**INSTRUCTIONS FOR THE TASK**.
Every line with the string "agent" should be copied from the data.

[Pixel coordinate grounding data]
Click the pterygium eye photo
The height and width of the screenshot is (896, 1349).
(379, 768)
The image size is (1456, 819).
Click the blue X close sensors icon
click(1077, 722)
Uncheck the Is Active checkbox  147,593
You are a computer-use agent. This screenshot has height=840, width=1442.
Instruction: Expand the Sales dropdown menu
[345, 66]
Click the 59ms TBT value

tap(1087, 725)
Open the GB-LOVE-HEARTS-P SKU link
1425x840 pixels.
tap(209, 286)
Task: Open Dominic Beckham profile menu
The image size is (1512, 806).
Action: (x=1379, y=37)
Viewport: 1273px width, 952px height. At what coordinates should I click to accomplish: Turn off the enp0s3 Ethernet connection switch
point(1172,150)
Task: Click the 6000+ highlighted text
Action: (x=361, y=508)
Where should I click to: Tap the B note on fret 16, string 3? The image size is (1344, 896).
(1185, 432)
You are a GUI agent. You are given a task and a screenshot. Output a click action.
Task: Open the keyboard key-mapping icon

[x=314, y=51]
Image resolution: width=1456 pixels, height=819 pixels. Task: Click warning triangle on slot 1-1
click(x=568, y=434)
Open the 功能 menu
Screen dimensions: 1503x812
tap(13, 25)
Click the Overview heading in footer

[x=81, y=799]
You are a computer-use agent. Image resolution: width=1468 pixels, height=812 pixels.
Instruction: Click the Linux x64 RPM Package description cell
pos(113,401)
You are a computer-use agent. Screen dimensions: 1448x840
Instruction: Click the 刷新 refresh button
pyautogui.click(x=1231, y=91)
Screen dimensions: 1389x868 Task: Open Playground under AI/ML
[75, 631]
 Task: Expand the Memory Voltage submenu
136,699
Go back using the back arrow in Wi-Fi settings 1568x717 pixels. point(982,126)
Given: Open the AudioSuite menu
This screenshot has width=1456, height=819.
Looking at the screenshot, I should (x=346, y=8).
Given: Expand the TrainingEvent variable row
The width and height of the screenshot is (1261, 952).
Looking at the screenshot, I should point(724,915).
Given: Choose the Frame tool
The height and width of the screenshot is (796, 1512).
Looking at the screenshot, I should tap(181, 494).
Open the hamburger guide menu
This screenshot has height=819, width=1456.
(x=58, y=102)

**TASK ANSWER**.
You are a computer-use agent. This screenshot has height=840, width=1442.
You are a GUI agent. You are given a task and a screenshot. Output a click action.
You are a computer-use agent. Image resolution: width=1468 pixels, height=812 pixels.
You are a computer-use agent. Screen dimensions: 1448x840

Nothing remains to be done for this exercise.